Too often, he and the other review authors asserted, researchers looking for phase separation rely on qualitative indicators—shape, for example—rather than quantitative data. Moreover, because many intracellular structures possibly formed by phase separation are so small, they are near what’s known as the diffraction limit of traditional light microscopes. As a result, the structures may look like fuzzy orbs, but their real shape isn’t discernible.

Tjian and colleagues also chastised researchers for often assuming the protein concentration in a cell is high enough to trigger phase separation, instead of actually measuring it. Overinterpretation “is rampant” in this type of research, Tjian says.

I don’t think the whole field is bunk. But we do need to be more careful.

Stephanie Weber, McGill University

The scientists questioned the FRAP measurements that underpin many claims of phase separation. In the hands of different scientists, the group noted, FRAP recovery rates for the same molecule can range from less than 1 second to several minutes, indicating the technique is too variable to confirm phase separation. Darzacq adds that FRAP “only shows you have a liquid. You have liquid everywhere in the cell.” Many of the congregations that researchers have identified with FRAP or other techniques are probably transient collections of molecules that only last a few seconds, Darzacq and Tjian say.

The review was “an invitation for all of us to proceed with a more careful and thoughtful in-depth analysis of cellular condensates,” says molecular biophysicist Sua Myong of Johns Hopkins University. Although some scientists have been meticulous, “it has not been true of the field,” Rosen adds.

Brangwynne says he, too, sees value in the critique. “I agree that we need quantitative approaches.” For example, he concurs that researchers need to be more rigorous when interpreting imaging results so that “every diffraction-limited blob” isn’t declared an example of phase separation.

Other recent papers have also raised doubts about cases of phase separation. In 2019 in Non-Coding RNA, Weber and a co-author weighed the support for phase separation in the cell nucleus and concluded that solid data back its role in forming three structures, including the nucleolus, but not two other structures commonly attributed to the process.

And in April 2020 in Molecular Cell, biophysicist Fabian Erdel of the Center for Integrative Biology in Toulouse, France, and colleagues published a new investigation of heterochromatin—silenced regions of the genome in which DNA coils tightly with various proteins. Previous work suggested phase separation of the intracellular protein HP1 helped stretches of heterochromatin bunch up. But Erdel’s team discovered that HP1 didn’t form stable liquid droplets in mouse cells and that the size of the densely packed DNA regions didn’t depend on the amount of the protein.

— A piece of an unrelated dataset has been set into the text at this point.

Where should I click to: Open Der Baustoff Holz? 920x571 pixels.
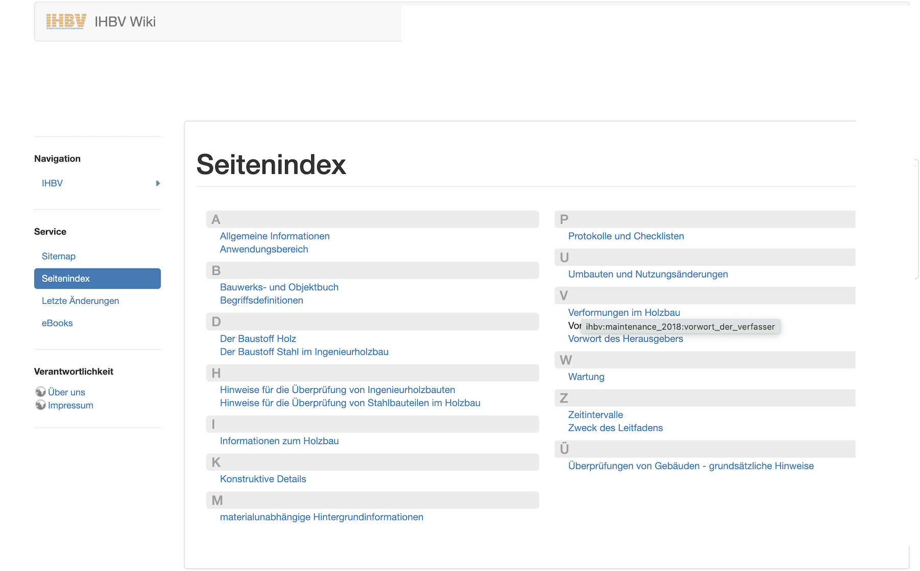pos(258,338)
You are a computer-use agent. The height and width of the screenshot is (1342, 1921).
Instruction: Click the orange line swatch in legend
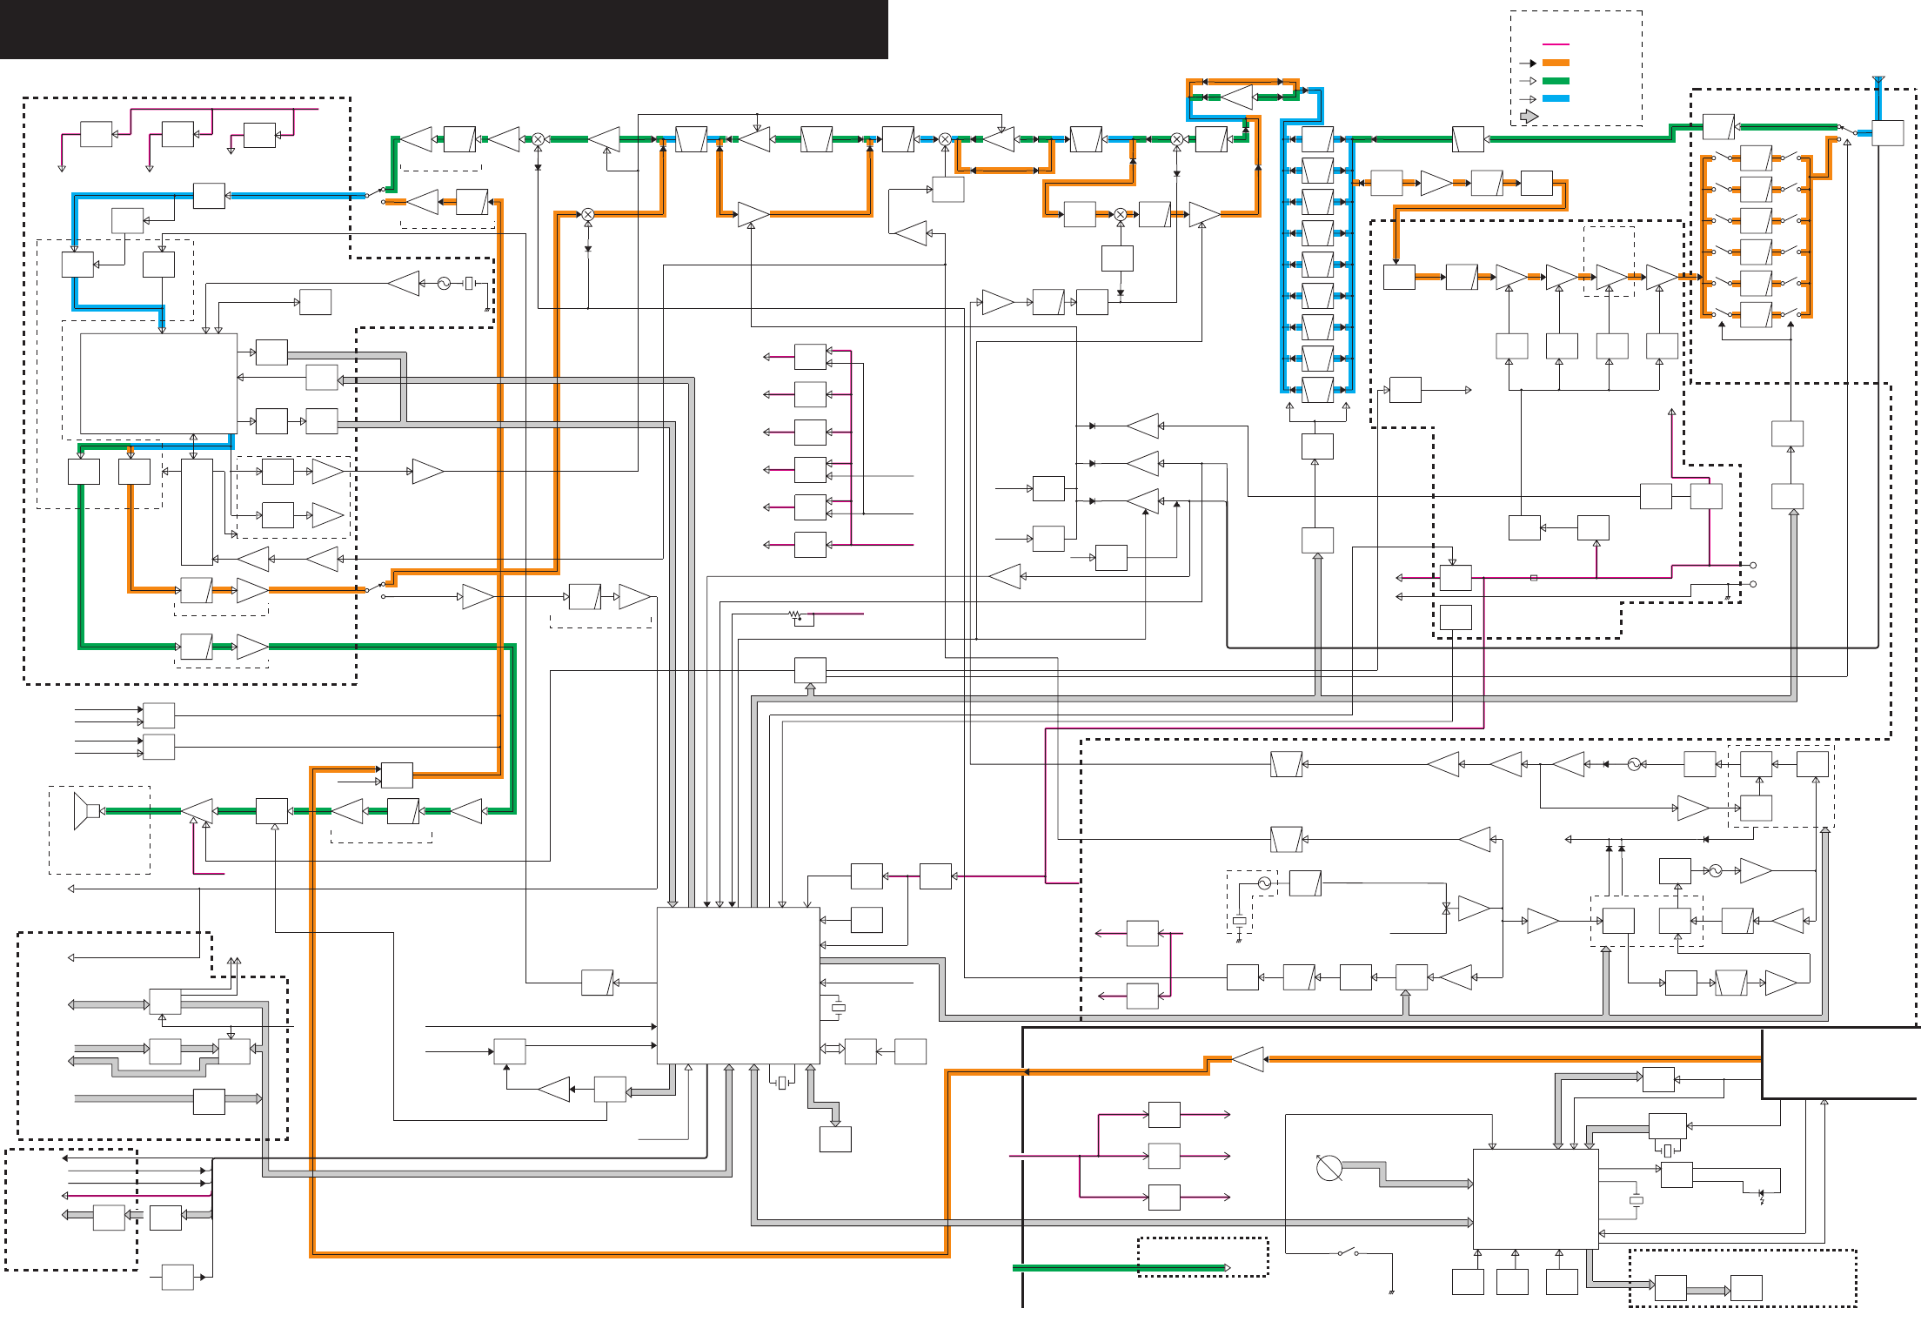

Brangwynne and other researchers argue that even if some individual findings cited by Tjian and colleagues remain in dispute, the field is making progress toward more solid results. To provide some of the rigor of test tube studies, he and his team have developed a technique for seeding cells with what they call corelets, combinations of molecular fragments that cluster when exposed to light. The corelets trigger droplet formation in cells, allowing the researchers to more precisely probe what protein concentrations are necessary for phase separation and which parts of the molecule are required for the behavior. Even Tjian and colleagues give the approach high marks.

Mir, who has been skeptical of much of the evidence for phase separation, agrees that the field seems to be moving away from the “everything is phase separation” stage to a more nuanced discussion of the formation and functions of condensates. “It’s like any supertrendy thing in science. The noise subsides, and you are left with the truth.”

To get to that truth, however, researchers “desperately need” new tools and a better understanding of the basic rules for how condensates form in cells, Gladfelter says. Scientists also need patience, she says, noting the field “tried to grow up and answer everything really fast.” But she’s confident researchers will eventually sort out the real importance of phase separation in cells. “Give us time. We’ll get there.”